* Begin Page extract *

Reward for Basil’s safe return and information leading to his location and recovery. 

Please call 773-989-6372 or 1-888 PETS-911 or 
e-mail [email protected]


----------



## WLR (May 11, 2008)

Not necessarily. Some people just dont have a clue about locator chips, and may even have the "finders-keepers" mentality. Had an ex-BIL with that attitude.:doh:
But then again, was there a collar w/ id ?? OR was it a situation where he slipped out of the collar?


----------



## Dslats (Mar 1, 2007)

ohhhhhh what a beautiful boy basil is. I'm sure somebody has him and just doesnt want to give him up, especially if the people have checked all the local pounds in the area and no luck. how sad  I pray he comes home soon.

Debbie & mason


----------



## Karen519 (Aug 21, 2006)

*Basil*

Bumping for Basil-Have you seen Him??


----------



## Blaireli (Jun 3, 2008)

What a sad story! I can't believe he was lost by the dog walker.  I definitely hope someone is caring for him.


----------



## MissRue (Nov 18, 2008)

Blaireli said:


> What a sad story! I can't believe he was lost by the dog walker.  I definitely hope someone is caring for him.


 
omg, I would be so mad! I am sure they are beyond that now, and just want poor Basil back.


----------



## Florabora22 (Nov 30, 2008)

Ugh, I was so hoping that this thread was popping up again because he'd been found. He is such a sweet looking boy, and it's been so long since he first disappeared. I hope he's in a safe place, wherever he is.


----------



## Debles (Sep 6, 2007)

Me too. I hope Poor sweet Basil is in safe place getting spoiled by someone who thinks they have found the best pup in the world. I pray he can find his way home someway.

If I was his family, I would be so devastated! I can't even think about losing Selka or Gunner!!! I would never have a doggie au pair either. I trust no one but DH with my boys.


----------

* End Page extract *
* Begin Given records *

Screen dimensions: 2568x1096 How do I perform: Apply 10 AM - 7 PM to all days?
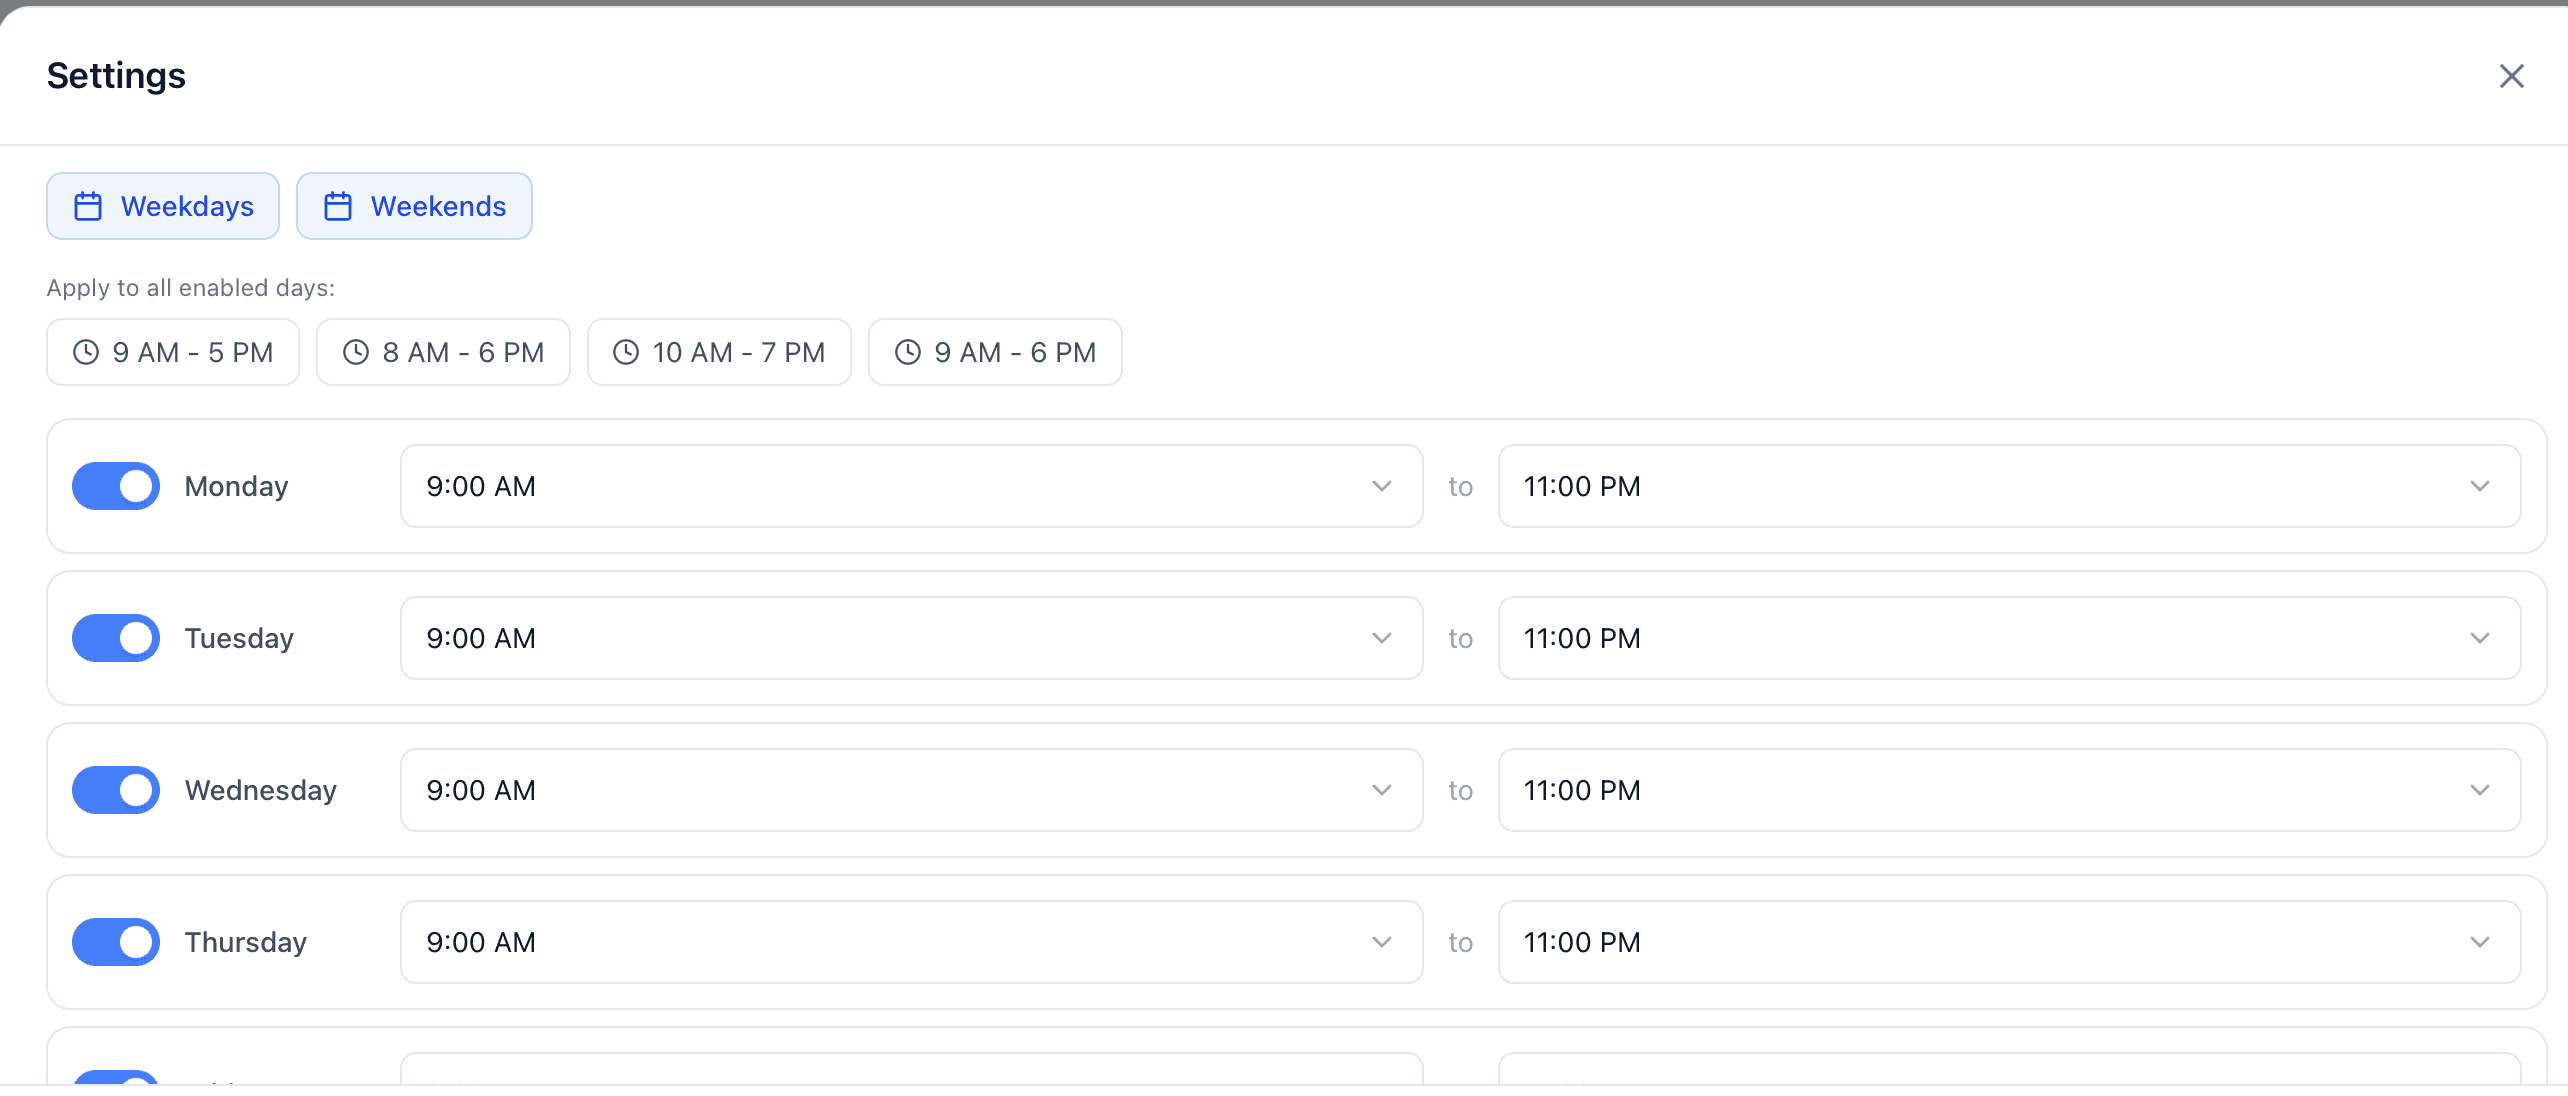point(719,352)
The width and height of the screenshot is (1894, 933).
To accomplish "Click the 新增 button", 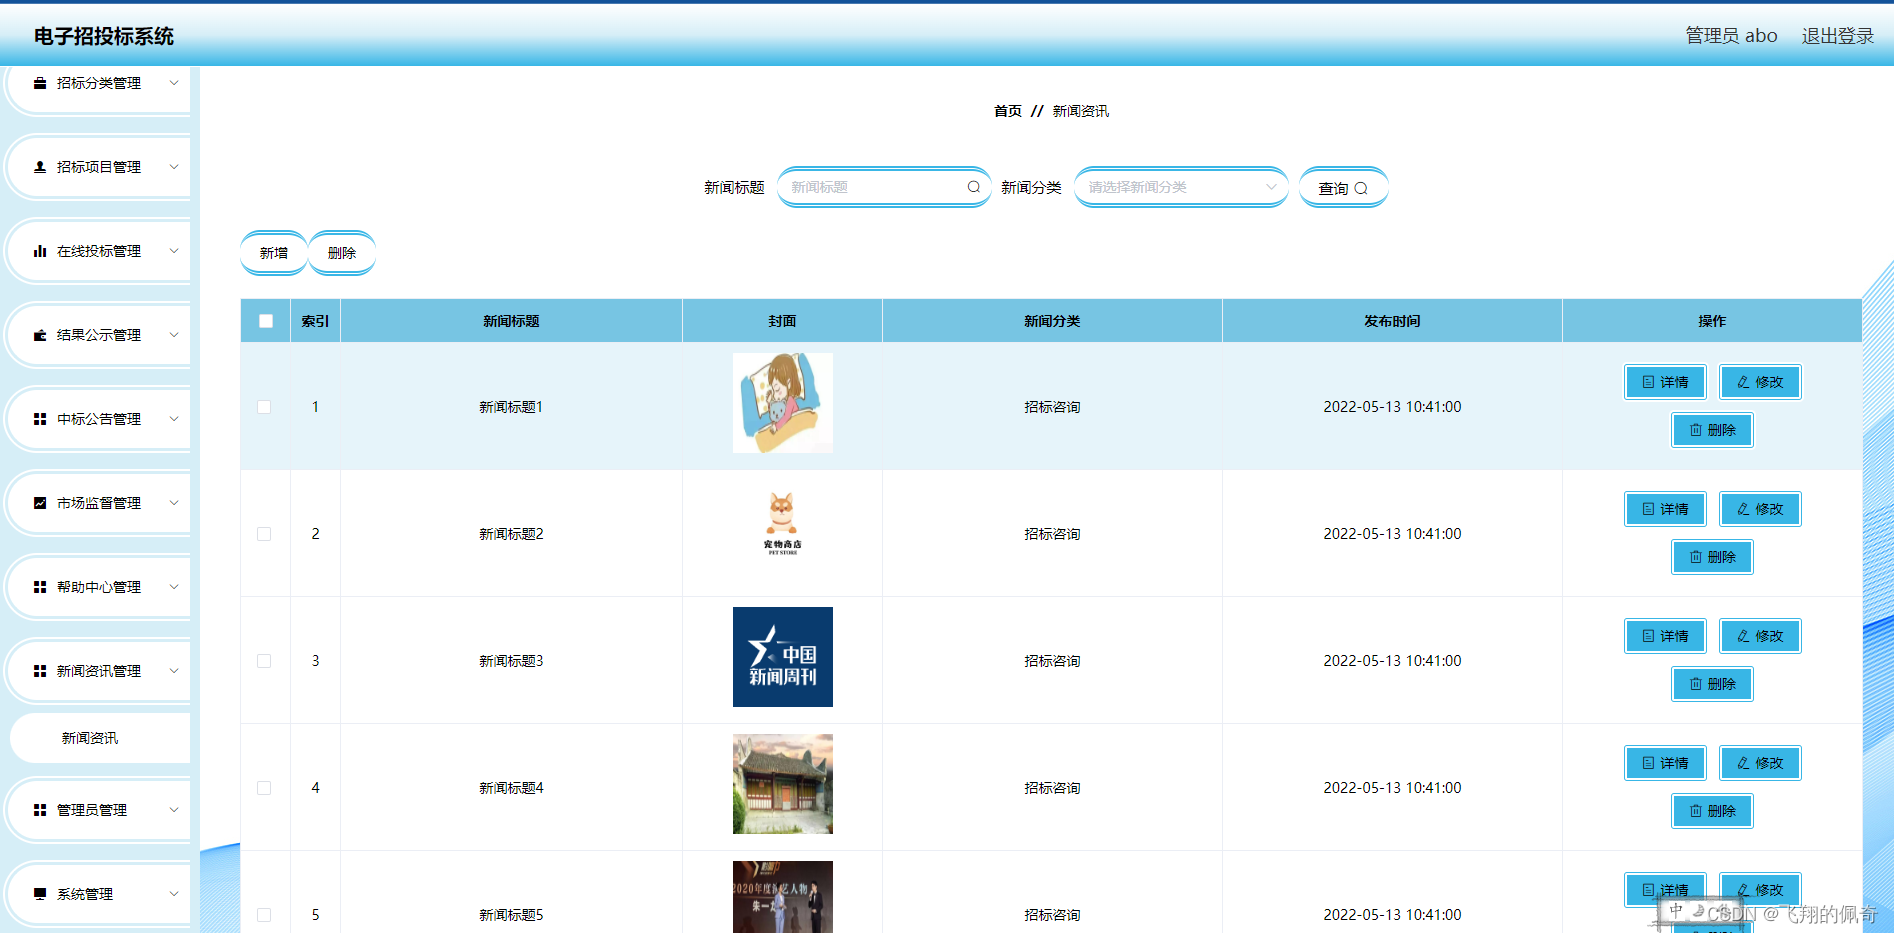I will click(273, 253).
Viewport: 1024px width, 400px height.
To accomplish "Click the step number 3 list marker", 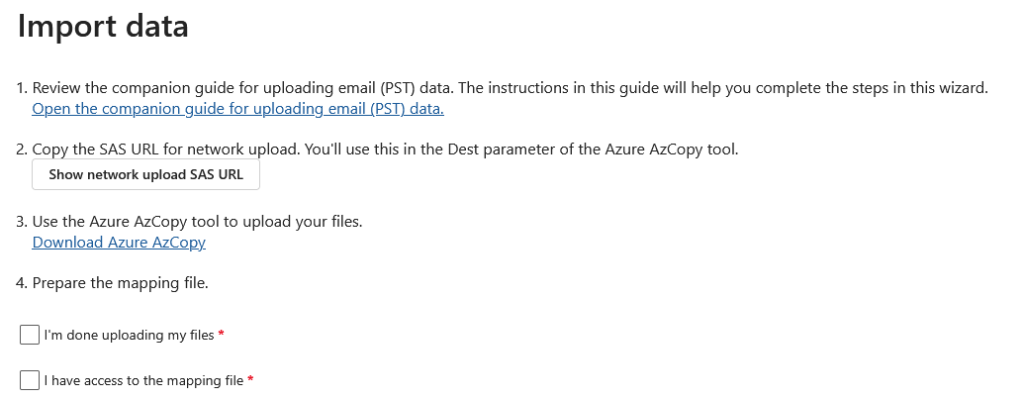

* End Given records *

--- The exercise ---
From the lost-dog thread above, transcribe the passage that opens with the words "ohhhhhh what a" and ends after "comes home soon.".

--- Result below ---
ohhhhhh what a beautiful boy basil is. I'm sure somebody has him and just doesnt want to give him up, especially if the people have checked all the local pounds in the area and no luck. how sad  I pray he comes home soon.